Je me tus et remontai la lanière de mon sac à main sur mon épaule tandis que défilaient sous mes yeux les verdoyants paysages normands.
— Et alors ? demanda Caroline
— Et alors, quoi ?
Caroline me regarda d’un air surpris.
— Tu ne peux arrêter ainsi ton histoire ! Ils traversèrent le pont... et puis quoi ?
— Ce n’est pas suffisant ? Il pleut, ils sont trempés car ils n’ont pas pris de parapluie et sont transis de froid. Voilà, tu es contente ?
Caroline éclata de rire, puis me regarda d’un air navré.
— Mais voyons, tu ne peux pas terminer ton histoire comme ça !

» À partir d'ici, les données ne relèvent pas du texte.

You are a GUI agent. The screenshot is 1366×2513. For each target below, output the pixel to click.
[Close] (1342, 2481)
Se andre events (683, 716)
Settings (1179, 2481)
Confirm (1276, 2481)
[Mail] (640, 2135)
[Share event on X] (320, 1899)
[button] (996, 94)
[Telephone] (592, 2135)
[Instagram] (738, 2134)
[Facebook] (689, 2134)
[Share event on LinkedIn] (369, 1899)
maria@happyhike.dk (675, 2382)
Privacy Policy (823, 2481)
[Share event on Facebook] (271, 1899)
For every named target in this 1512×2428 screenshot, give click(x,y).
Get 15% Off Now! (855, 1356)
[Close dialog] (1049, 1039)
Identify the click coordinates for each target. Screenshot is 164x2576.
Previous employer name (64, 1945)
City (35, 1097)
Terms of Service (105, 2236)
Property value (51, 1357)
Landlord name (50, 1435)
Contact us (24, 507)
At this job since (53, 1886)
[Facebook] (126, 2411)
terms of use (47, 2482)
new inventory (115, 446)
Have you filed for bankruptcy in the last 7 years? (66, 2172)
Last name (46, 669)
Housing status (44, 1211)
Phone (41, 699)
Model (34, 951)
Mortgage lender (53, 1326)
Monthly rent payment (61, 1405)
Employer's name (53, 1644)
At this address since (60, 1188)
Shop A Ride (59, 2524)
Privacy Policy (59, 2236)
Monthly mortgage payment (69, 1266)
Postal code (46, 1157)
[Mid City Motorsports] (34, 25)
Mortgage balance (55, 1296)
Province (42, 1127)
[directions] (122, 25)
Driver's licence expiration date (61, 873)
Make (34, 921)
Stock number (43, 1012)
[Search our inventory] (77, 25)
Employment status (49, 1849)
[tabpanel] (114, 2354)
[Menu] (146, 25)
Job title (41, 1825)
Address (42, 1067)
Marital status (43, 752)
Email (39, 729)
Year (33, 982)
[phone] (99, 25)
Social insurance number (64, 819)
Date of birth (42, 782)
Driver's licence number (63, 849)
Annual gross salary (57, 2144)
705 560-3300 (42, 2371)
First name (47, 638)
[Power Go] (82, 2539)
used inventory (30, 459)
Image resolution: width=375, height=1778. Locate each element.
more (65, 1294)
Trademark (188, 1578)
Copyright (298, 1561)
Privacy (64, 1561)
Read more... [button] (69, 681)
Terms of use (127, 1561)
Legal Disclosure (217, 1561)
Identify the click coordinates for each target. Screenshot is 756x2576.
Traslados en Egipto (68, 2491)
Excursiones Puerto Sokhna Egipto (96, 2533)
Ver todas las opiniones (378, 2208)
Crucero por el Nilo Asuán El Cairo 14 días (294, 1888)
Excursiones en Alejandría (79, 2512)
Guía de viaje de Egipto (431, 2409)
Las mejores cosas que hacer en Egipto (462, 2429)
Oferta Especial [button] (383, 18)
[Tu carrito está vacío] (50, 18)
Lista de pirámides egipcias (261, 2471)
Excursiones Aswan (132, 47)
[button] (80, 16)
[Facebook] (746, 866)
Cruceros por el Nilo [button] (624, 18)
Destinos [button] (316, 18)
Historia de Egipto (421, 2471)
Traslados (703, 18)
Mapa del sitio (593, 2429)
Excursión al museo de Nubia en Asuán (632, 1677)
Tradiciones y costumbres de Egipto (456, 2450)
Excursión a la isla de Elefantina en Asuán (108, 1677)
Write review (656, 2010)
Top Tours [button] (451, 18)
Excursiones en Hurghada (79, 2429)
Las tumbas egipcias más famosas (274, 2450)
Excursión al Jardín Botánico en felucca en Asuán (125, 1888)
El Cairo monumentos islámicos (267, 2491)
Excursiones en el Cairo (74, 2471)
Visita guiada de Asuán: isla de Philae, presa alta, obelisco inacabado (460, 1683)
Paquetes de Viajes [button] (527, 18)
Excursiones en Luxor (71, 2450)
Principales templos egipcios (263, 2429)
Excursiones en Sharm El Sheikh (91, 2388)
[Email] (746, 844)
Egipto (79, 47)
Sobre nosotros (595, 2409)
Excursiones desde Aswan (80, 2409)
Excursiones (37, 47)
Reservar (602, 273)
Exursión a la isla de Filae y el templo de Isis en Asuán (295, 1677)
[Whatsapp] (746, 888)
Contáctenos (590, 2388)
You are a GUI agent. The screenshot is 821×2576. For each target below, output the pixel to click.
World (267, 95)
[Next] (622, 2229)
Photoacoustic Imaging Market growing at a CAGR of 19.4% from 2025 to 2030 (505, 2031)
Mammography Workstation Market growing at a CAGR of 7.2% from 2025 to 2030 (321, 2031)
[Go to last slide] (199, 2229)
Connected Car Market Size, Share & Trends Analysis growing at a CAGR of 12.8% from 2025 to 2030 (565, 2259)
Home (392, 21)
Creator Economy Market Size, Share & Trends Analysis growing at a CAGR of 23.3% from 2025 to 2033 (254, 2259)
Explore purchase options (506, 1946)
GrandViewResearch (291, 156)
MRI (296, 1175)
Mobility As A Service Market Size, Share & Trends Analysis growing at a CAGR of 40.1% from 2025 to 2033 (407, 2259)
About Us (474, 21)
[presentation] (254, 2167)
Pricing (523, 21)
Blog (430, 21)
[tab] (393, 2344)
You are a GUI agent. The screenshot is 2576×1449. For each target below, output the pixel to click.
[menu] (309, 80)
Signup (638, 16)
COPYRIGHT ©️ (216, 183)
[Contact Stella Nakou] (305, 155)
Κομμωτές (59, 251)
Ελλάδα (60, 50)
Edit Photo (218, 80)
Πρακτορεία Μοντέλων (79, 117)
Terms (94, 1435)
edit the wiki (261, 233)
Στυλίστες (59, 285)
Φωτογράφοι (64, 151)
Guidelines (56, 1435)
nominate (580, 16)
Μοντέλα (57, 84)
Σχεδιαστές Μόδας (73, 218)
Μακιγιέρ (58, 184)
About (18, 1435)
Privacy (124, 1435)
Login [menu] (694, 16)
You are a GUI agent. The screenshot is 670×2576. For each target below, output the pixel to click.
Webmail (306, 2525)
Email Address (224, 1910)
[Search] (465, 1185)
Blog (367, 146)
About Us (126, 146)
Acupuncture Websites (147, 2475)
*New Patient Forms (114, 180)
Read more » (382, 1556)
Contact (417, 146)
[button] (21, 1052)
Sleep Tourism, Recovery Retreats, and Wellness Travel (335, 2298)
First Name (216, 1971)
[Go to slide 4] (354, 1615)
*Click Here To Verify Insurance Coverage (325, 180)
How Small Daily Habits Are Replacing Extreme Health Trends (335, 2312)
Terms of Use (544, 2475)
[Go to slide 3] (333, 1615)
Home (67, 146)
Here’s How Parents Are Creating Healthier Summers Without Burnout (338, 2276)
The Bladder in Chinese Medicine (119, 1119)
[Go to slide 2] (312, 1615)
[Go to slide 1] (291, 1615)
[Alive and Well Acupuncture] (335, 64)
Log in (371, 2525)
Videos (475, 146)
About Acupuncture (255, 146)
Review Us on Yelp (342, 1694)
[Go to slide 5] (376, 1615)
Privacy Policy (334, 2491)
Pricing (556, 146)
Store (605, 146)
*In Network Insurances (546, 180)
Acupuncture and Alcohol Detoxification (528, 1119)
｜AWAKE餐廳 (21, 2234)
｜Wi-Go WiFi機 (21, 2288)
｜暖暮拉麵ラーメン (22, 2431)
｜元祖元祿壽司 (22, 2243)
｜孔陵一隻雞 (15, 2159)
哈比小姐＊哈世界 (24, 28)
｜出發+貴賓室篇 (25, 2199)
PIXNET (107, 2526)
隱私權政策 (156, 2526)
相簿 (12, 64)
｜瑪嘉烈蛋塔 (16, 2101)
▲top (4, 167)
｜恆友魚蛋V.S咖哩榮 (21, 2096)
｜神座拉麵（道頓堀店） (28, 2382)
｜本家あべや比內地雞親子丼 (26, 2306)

— Pourquoi pas ? De toute façon ce n’est pas la mienne, le film se termine ainsi : on les voit tous les deux sur le pont, sous la pluie et ils vont de l’autre côté. Qu’y puis-je si cela s’arrête ainsi ? Je ne vais tout de même pas appeler la production pour leur dire que tu n’es pas contente !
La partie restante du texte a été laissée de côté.